Proposed Footprint of the System

  • The approximate size is 275 hectares (approx 680 acres) for an interceptor missile site and approximately 30 hectares (74 acres) for a single radar site.
  • The United States estimates approximately 200 military, Government civilians, and support contractors will be required to operate the interceptor site. The United States estimates approximately 150 personnel will be required to operate the radar site.

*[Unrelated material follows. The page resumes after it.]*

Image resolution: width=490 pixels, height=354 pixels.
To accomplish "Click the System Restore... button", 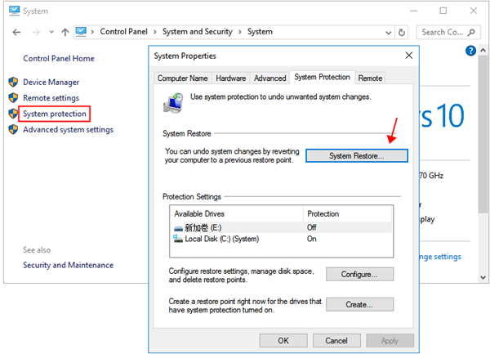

Technical Aspects of the Interceptor Site

  • A total of 10 interceptor missiles in underground silos would be located at the facility in Poland. The interceptor base will require facilities for electronic equipment for secure communications, missile assembly, storage, maintenance and security.
  • The ballistic missile defense interceptors that would be installed are for purely defensive purposes and have no offensive capability. They carry no explosive warheads of any type, relying instead on their kinetic energy alone to collide with and destroy incoming warheads. Silos constructed for deployment of defensive interceptors are substantially smaller than those used for offensive missiles. Any conversion would require extensive modifications, thus precluding the possibility of converting the interceptor silos for use by offensive missiles.

Debris Issues

  • Intercepts occur in space at very high altitudes (above the atmosphere). The vast majority of the threat warhead and the interceptor are reduced to small pieces that burn up upon reentry. A few small pieces may survive reentry, but pose little threat to people and property.
  • The odds of damage or injury from an intercept are very small. European interceptors would not be used for flight tests, and would only launch during an actual attack on the United States or Europe. The small risk of debris posed by an intercept pales in comparison to the alternative - which is a conventional or WMD missile attack on a populated area.

Technical Capabilities

  • The United States missile defense system has been proven effective through repeated testing. Since 2001 the Missile Defense Agency has had 26 successful missile intercepts; fifteen of the last sixteen flight tests have been successful.